TEXT SHOWN
>>
As a result of these and other risks, our acquisitions, investments or strategic transactions may not reap the intended benefits and may ultimately have a negative impact on our business, results of operation and financial condition.
Changes in government regulation affecting the communications industry and the businesses of our customers could harm our prospects and operating results.
The Federal Communications Commission, or FCC, has jurisdiction over the U.S. communications industry and similar agencies have jurisdiction over the communication industries in other countries. Many of our largest customers are subject to the rules and regulations of these agencies. Changes in regulatory requirements applicable to wireline or wireless communications and the Internet in the United States or other countries could inhibit service providers from investing in their communications network infrastructures or introducing new services. These changes could adversely affect the sale of our products and services. Changes in regulatory tariff requirements or other regulations relating to pricing or terms of carriage on communications networks could slow the development or expansion of network infrastructures and adversely affect our business, operating results, and financial condition.
Governmental regulations affecting the use, import or export of products could negatively affect our revenue.
<<
RECORD LIST
>>
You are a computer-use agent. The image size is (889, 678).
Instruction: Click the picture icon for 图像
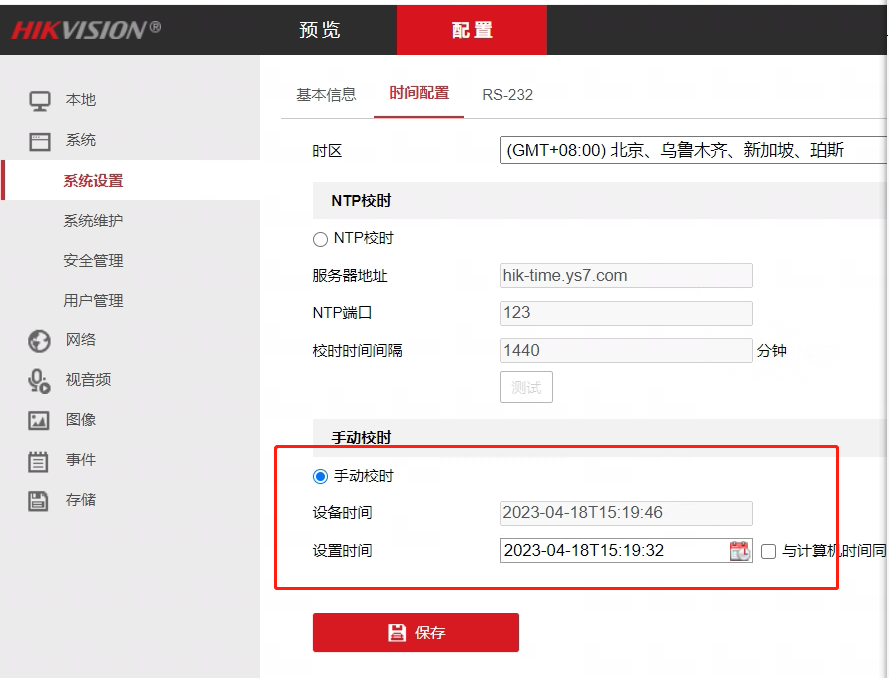(39, 421)
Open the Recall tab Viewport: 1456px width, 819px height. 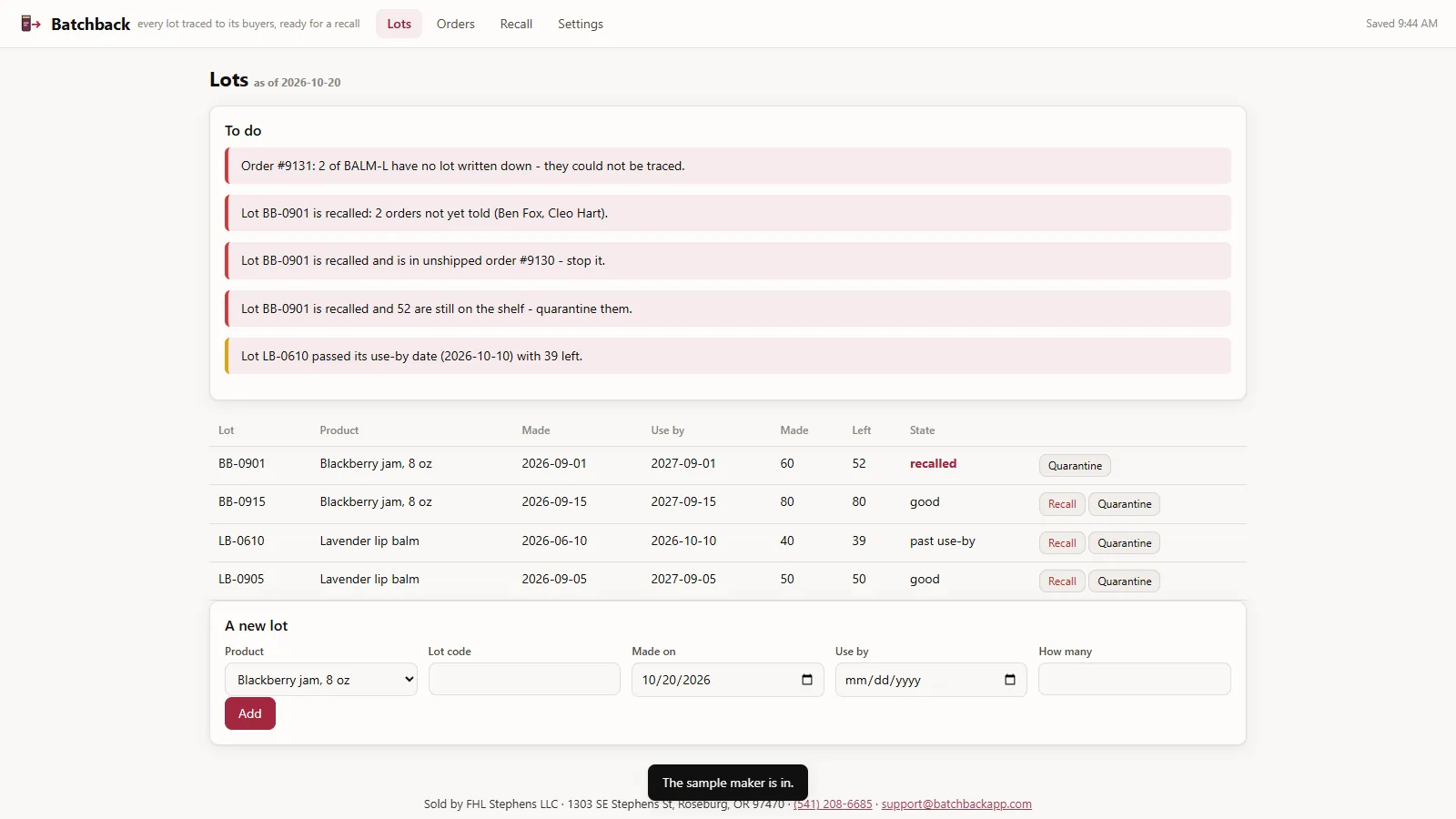pos(516,24)
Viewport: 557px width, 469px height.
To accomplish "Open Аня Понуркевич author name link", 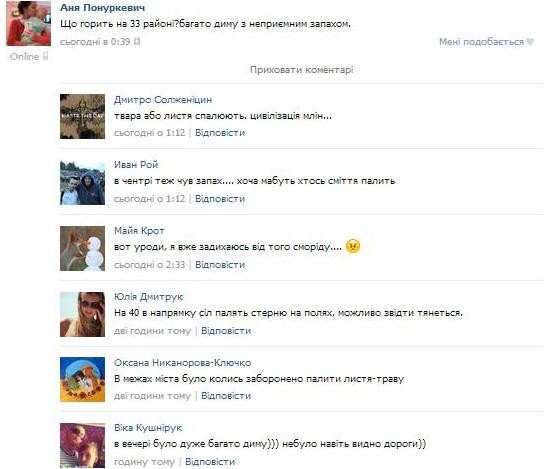I will [x=103, y=7].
<<
SHORT EXERCISE
Duplicate the stretch of the regulation risk text above from "As a result" through "and operating results.".

COMPLETED EXERCISE
As a result of these and other risks, our acquisitions, investments or strategic transactions may not reap the intended benefits and may ultimately have a negative impact on our business, results of operation and financial condition.
Changes in government regulation affecting the communications industry and the businesses of our customers could harm our prospects and operating results.